Assolutamente ridicolo il bisogno di giustificare i poliziotti o metterne uno bravo nel 2024. Sono sorpreso non se ne sia parlato in giro, Boyega ha fatto bene a lasciare.
A parte l’ ovvio, non ci ho capito nulla di tutte le indagini, dei 90 giorni, dei filmatini su microsd, etc. Ho fatto veramente fatica a seguirlo. Non ho manco capito il finale, sul perché tutto ad un tratto compare la Polizia di Stato a scortarli. Boh.
Una tipica cacata netflix dove Saulnier si scorge a malapena… Deludente ai massimi, una macchia su un’ottima filmografia.
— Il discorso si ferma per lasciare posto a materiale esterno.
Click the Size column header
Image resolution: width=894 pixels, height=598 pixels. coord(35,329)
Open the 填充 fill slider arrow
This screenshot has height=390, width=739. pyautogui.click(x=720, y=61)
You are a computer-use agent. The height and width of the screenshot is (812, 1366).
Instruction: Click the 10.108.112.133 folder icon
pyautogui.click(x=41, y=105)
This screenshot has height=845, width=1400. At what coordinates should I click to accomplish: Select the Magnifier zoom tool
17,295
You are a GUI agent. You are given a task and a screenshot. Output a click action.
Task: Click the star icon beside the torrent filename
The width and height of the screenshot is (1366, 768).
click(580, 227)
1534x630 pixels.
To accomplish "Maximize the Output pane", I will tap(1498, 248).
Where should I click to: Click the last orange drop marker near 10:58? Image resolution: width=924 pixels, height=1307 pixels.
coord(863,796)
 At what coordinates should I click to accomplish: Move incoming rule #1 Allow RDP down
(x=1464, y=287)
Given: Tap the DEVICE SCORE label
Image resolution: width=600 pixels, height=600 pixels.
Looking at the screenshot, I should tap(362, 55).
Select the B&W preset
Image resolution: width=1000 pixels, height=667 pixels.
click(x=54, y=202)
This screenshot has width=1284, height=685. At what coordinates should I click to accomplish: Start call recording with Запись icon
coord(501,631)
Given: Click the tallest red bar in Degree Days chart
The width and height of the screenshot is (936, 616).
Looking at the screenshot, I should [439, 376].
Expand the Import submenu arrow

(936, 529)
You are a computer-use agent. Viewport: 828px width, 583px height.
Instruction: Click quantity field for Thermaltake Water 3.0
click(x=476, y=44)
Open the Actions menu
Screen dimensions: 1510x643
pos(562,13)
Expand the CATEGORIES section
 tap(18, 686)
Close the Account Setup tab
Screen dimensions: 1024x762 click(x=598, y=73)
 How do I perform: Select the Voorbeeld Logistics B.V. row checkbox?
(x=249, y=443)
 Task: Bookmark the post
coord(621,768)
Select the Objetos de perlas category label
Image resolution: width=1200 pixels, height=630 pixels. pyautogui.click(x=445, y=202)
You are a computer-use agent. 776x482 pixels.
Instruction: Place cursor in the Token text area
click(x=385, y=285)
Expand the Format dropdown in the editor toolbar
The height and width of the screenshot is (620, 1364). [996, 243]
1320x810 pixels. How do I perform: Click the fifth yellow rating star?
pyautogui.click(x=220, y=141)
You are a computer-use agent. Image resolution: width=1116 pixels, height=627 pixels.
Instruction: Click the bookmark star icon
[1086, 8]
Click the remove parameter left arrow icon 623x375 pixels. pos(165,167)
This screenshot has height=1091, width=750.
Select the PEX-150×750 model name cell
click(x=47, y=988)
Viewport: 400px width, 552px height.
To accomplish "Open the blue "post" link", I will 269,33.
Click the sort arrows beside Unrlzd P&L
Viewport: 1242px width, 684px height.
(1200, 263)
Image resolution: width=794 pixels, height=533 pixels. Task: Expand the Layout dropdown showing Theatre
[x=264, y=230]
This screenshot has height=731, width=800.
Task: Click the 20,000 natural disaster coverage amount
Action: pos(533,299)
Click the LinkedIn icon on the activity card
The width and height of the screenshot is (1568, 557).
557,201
Momento altissimo quando dopo aver steso uno dei poliziotti lo mette in posizione di sicurezza per evitare che si soffochi con la lingua
Pierre è strepitoso e azzeccatissimo nel ruolo e mette ansia anche leggendo la lista della spesa. Inoltre aspettavo da tempo un film di revenge americano dove il protagonista non risolve tutto con la violenza. Il problema numero uno è che ho avuto ciò che ho chiesto e semplicemente non funziona. Il film non decolla mai. Sembra sempre il momento in cui il vaso trabocca e invece
SPOILEEEEEEEER
non muore nessuno. CAZZO NON AMMAZZA NESSUNO! NESSUNO! Persino il presidente di nessuno tocchi caino vorrebbe vedere gli sbirri tagliati in due con la motosega. E invece niente.
Il problema numero due è che nel finale cade nel solito nonsense degli action in cui il buono vince e non si sa il perchè. A una certa tutti si arrendono, lui ha delle prove ridicole, nessuno lo ferma, la poliziotta oversize che prima era buona e poi no e poi vallo a capire con chi sta. Insomma, un finale del cazzo. Nel complesso comunque un film godibile.